Я родилась в год его избрания президентом, и, за исключением одной зимы, проведенной с ним в Вашингтон, я никогда не находилась рядом с ним в этот сезон вплоть до его ухода в отставку. В период его отсутствия все дети, умевшие писать, переписывались с ним. На их письма исправно отвечали, и для меня было горьким огорчением то, что я не научилась писать до его возвращения к постоянному проживанию дома и, разумеется, не получала от него писем. При любой возможности он присылвал нам книги; и стоило ему заметить в газете небольшой рассказ или стихотворение, отвечавшие нашему возрасту и вкусам, как он непременно сохранял их и пересылал нам; именно от него мы переняли привычку составлять такие разнородные подборки, вклеивая в специально сшитую для этого бумажную тетрадь все в подобном роде, что получали от него или добывали иным путем.

[Записи для поиска объектов]
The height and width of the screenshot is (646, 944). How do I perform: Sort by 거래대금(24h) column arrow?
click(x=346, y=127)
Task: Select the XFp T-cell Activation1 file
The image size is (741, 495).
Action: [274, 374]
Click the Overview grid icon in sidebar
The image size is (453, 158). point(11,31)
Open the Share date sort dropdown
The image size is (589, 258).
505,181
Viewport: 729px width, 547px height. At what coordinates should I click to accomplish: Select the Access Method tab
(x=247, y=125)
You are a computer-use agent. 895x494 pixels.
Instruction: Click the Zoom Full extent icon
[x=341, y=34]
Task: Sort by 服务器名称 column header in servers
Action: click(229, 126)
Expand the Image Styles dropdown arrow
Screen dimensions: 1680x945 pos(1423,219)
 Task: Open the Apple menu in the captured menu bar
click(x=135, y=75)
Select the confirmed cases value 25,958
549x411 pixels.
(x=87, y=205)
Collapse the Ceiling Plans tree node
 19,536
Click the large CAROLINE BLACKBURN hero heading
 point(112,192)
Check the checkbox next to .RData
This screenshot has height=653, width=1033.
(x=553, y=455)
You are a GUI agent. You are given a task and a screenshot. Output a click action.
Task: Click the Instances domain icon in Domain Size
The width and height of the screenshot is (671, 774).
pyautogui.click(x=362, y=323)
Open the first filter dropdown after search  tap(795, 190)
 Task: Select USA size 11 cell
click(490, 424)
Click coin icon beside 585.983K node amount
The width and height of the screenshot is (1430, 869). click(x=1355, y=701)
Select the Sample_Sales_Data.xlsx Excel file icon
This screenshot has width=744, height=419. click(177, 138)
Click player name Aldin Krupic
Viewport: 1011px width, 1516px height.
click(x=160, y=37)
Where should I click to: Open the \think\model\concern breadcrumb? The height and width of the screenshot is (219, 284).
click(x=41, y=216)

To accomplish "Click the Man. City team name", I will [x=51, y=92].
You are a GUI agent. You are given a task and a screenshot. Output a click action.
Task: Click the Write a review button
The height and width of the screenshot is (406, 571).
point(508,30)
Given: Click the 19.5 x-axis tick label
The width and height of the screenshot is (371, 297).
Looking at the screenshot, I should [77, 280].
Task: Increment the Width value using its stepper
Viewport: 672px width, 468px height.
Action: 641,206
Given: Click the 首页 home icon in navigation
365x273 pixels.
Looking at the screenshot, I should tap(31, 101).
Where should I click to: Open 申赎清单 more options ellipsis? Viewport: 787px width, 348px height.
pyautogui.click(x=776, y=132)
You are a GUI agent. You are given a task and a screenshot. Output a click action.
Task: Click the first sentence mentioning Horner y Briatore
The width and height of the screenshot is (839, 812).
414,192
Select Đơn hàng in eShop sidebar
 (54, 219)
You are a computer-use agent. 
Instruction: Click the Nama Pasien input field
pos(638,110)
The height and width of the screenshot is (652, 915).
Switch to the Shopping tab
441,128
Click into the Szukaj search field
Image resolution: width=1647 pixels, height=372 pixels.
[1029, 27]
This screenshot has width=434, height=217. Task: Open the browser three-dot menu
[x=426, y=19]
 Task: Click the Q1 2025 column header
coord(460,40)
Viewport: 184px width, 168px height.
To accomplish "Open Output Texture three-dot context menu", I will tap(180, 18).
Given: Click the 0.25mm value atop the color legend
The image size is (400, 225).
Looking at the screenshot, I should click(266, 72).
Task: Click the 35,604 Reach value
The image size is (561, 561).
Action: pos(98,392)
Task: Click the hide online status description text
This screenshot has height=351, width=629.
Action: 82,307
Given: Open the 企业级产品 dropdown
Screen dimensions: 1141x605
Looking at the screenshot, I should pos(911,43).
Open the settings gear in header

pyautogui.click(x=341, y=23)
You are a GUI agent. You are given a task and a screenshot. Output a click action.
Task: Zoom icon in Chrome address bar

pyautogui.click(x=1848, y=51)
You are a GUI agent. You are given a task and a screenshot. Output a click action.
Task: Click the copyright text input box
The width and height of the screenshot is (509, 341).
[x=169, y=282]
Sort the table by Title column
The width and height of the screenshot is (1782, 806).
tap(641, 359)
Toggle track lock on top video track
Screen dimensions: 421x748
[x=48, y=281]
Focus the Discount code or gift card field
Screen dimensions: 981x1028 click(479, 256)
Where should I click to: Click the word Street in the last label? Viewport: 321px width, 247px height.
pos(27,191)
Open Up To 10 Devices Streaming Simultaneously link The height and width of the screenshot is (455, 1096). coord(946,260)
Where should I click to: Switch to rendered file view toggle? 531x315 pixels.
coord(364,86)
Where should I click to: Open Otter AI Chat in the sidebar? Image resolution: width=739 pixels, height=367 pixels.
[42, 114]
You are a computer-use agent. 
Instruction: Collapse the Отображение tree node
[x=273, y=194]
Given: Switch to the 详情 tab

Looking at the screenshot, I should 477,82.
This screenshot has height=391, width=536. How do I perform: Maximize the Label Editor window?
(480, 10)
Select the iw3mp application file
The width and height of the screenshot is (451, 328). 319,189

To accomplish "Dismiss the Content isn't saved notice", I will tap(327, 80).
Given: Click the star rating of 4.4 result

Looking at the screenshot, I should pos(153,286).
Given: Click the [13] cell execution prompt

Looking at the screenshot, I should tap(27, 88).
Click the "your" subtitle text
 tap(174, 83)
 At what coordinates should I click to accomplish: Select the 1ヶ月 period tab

● Поставленная задача
Воспроизведите из фрагмента текста дословно участок от слов «Я родилась в» до слов «добывали иным путем.».

● Решение задачи
Я родилась в год его избрания президентом, и, за исключением одной зимы, проведенной с ним в Вашингтон, я никогда не находилась рядом с ним в этот сезон вплоть до его ухода в отставку. В период его отсутствия все дети, умевшие писать, переписывались с ним. На их письма исправно отвечали, и для меня было горьким огорчением то, что я не научилась писать до его возвращения к постоянному проживанию дома и, разумеется, не получала от него писем. При любой возможности он присылвал нам книги; и стоило ему заметить в газете небольшой рассказ или стихотворение, отвечавшие нашему возрасту и вкусам, как он непременно сохранял их и пересылал нам; именно от него мы переняли привычку составлять такие разнородные подборки, вклеивая в специально сшитую для этого бумажную тетрадь все в подобном роде, что получали от него или добывали иным путем.